Le Regioni hanno abbastanza fondi per tutto?

«I servizi aggiuntivi del primo semestre sono stati finanziati con circa 225 milioni, ma per il secondo semestre abbiamo messo a disposizione delle Regioni 618 milioni di euro, quasi il triplo. Ora, sulla base dei piani inviati al Ministero, nel secondo semestre se ne potranno spendere forse 300, la metà di quello che hanno a disposizione. Questo vuol dire che di fronte a criticità che dovessero emergere hanno tutti gli strumenti per potenziare ulteriormente l'offerta».

Potranno usare questi soldi anche per potenziare il sistema dei controlli?

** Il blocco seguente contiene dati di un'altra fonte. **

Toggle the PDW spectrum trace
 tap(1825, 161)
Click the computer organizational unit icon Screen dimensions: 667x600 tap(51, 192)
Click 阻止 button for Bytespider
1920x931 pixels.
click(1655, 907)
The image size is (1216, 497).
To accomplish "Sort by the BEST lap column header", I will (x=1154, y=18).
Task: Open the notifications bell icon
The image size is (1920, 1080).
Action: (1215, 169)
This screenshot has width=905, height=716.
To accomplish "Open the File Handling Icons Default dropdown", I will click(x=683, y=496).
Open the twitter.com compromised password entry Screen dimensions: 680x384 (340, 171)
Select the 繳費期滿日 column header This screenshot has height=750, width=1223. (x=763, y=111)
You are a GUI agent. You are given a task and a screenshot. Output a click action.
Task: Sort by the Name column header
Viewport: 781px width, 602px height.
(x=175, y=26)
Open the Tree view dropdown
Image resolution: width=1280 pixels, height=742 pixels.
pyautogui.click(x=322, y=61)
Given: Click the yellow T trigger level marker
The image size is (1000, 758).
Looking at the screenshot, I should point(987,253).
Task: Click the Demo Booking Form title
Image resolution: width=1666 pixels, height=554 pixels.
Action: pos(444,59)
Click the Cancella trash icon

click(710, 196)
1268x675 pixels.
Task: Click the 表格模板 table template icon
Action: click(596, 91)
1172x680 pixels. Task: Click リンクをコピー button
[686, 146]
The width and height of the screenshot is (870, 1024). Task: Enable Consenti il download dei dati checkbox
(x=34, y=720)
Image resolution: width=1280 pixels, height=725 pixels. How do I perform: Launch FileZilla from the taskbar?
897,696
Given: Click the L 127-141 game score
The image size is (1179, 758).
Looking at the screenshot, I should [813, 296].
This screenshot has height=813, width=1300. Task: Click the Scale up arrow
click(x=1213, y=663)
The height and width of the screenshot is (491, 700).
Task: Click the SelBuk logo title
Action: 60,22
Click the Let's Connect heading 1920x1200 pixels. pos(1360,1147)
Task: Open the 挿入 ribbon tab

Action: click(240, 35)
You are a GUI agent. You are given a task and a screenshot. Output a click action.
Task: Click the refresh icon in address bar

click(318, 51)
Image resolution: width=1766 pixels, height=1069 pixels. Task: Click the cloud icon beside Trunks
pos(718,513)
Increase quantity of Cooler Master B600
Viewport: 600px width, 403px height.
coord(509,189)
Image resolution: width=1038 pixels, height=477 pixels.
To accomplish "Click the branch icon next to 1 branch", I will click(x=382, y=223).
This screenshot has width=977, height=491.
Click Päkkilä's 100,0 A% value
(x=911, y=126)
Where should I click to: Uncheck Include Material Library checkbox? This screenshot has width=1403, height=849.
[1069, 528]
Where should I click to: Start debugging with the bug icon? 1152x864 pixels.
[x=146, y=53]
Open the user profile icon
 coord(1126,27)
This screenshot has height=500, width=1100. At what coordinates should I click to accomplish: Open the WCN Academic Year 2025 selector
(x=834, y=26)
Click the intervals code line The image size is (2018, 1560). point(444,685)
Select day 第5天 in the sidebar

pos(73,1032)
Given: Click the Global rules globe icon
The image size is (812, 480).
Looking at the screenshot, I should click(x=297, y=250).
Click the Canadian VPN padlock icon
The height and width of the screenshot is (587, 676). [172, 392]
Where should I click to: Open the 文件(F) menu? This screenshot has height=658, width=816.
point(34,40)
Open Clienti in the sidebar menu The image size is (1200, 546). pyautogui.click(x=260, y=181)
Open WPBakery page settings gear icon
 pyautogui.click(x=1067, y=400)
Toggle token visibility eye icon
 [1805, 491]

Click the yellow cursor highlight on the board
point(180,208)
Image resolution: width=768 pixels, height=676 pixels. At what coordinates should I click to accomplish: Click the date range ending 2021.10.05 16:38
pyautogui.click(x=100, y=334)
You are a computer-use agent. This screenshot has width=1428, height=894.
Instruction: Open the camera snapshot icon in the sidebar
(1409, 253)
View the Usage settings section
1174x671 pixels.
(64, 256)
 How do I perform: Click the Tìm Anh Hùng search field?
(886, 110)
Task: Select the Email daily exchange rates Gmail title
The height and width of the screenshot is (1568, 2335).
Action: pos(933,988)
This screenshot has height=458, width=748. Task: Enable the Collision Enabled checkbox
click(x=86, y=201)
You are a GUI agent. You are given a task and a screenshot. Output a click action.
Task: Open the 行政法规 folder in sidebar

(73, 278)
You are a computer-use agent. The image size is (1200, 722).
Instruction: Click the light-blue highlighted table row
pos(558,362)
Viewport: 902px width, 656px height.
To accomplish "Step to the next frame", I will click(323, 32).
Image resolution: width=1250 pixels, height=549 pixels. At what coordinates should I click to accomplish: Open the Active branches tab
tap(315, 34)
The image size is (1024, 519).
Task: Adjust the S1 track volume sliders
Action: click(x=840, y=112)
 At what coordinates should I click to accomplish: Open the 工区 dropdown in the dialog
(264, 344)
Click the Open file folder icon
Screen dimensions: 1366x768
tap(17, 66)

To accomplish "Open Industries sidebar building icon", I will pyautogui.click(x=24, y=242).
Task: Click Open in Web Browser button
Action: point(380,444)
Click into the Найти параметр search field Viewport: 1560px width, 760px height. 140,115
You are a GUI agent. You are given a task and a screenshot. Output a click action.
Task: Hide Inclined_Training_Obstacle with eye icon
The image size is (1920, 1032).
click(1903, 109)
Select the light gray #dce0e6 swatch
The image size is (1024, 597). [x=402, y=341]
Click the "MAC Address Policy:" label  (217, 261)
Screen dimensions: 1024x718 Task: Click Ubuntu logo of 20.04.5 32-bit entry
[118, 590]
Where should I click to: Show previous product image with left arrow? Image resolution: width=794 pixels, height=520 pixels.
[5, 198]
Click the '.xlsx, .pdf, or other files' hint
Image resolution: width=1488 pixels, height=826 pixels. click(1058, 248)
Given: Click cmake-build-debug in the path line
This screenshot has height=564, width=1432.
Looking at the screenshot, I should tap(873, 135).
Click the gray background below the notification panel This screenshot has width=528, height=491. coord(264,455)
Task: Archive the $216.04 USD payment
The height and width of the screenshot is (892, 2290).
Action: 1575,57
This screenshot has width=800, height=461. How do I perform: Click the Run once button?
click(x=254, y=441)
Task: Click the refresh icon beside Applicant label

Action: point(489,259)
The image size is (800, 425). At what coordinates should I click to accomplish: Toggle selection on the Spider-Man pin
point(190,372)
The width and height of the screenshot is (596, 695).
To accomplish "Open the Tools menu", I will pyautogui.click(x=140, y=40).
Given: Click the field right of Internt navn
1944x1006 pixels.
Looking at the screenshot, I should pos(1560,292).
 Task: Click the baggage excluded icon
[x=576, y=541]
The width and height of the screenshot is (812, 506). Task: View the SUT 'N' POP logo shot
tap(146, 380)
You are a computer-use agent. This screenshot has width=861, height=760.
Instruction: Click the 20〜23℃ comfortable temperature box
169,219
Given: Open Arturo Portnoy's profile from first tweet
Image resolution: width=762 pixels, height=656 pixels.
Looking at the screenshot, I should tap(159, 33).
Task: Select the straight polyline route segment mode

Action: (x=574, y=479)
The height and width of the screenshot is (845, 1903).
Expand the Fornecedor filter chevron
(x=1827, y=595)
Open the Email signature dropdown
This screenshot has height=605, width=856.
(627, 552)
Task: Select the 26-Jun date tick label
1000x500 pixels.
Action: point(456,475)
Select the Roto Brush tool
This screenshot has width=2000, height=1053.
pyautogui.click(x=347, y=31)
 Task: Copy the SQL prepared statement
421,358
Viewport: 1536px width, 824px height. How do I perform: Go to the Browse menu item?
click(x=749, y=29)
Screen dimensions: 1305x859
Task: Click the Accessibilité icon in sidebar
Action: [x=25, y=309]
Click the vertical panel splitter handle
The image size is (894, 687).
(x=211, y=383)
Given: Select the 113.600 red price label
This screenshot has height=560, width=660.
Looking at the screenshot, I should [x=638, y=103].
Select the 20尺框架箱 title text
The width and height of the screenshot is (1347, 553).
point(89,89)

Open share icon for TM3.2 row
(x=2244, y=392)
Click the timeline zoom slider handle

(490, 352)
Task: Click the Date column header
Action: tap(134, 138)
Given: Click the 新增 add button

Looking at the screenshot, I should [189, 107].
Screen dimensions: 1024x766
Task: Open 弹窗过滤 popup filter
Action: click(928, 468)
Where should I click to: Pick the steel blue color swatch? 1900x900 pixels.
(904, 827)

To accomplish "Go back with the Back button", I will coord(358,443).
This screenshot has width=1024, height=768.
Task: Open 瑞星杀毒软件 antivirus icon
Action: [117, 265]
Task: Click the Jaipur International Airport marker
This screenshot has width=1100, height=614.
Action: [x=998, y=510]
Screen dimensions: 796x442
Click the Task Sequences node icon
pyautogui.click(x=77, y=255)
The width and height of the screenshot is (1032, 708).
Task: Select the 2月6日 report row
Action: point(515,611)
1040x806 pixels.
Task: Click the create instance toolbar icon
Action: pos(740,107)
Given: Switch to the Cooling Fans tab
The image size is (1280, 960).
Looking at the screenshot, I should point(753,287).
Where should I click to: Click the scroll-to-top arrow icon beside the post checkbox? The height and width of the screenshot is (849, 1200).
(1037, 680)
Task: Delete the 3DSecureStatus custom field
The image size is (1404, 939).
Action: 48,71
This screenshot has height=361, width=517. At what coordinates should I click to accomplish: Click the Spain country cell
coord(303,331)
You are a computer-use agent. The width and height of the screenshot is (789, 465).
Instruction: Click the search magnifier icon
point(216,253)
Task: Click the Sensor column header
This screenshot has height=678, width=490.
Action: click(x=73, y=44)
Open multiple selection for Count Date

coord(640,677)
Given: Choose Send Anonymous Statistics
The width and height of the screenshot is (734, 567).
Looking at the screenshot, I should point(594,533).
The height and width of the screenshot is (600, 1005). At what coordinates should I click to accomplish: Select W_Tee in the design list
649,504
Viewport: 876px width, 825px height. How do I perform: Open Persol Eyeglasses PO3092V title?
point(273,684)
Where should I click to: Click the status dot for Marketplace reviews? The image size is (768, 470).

«Esatto. Al momento sei Regioni hanno già deciso di farlo - si tratta di Lombardia, Veneto, Marche, Umbria, Abruzzo e Sicilia - e in alcuni casi hanno già quantificato le risorse necessarie. E poi ce ne sono altre che stanno riflettendo sul da farsi. Sono state le stesse aziende di trasporto e i Comuni, quando abbiamo discusso le nuove linee guida per il Tpl, a chiedere di far ripartire i controlli per verificare innanzitutto i titoli di viaggio, un aspetto fondamentale per l'equilibrio economico del settore, e poi anche il rispetto delle norme anti-Covid. Inizialmente questa attività, che era stata sospesa durante l'emergenza pandemica (ma che in alcune città è ricominciata da tempo) avverrà prevalentemente a terra».

Il Green Pass è il tema del giorno: è impensabile utilizzarlo per regolare anche l'accesso a bus e metropolitane?

«Se avessimo pensato che questo strumento potesse essere utile, oltre che facilmente gestibile, anche nel Tpl lo avremmo previsto nelle linee guida di agosto, peraltro validate dal Cts, che, sulla base dell'evoluzione delle vaccinazioni, ha consentito un tasso di riempi mento dei mezzi pari all'80% in zona bianca e gialla».

I primi dati sull'impiego dei Green Pass per salire su aerei e treni a lunga percorrenza erano positivi. Conferma?

«Assolutamente sì. In media parliamo di una novantina di persone al giorno che viene trovata senza il Green Pass obbligatorio sulle vetture Trenitalia. Tutto il sistema è stato disegnato nei minimi particolari: prima di prenotare un biglietto occorre approvare le condizioni di viaggio compreso il possesso del Green Pass e poi ci sono anche controlli a terra, prima di prendere il treno».

L'indagine che avete fatto con l'Istat rivela che nei prossimi mesi gli italiani si sposteranno di meno e che useranno di più la macchina. Si alleggerisce il Tpl, ma avremo città più intasate. Che ne pensa?

«Le motivazioni addotte dalle persone per spiegare il calo generale della mobilità sono legate sia al Covid, e per questo si useranno meno i mezzi pubblici, sia allo smart working che in molti casi continuerà. Il punto cruciale è fare in modo che l'uso del lavoro a distanza non si concentri in uno stesso giorno e per questo stiamo spingendo sulle attività dei mobility manager diventato obbligatorio per imprese e amministrazioni con più di 100 addetti nei comuni con oltre 50 mila abitanti».

A quando la prima verifica per vedere se tutto funziona?

«Abbiamo stabilito un rapporto diretto coi prefetti delle città metropolitane e poi gli stessi prefetti ci inviano i loro rapporti. Questo aiuta anche a identificare subito possibili criticità finora non previste e siamo in contatto continuo con le Regioni, mentre coi sindacati faremo una verifica attorno al 20 settembre. La prossima settimana affronteremo poi il tema della sicurezza dei lavoratori per prevenire aggressioni. Un problema quest'ultimo che c'era anche prima del Covid e che vorremmo evitare che si intensificasse con la ripresa».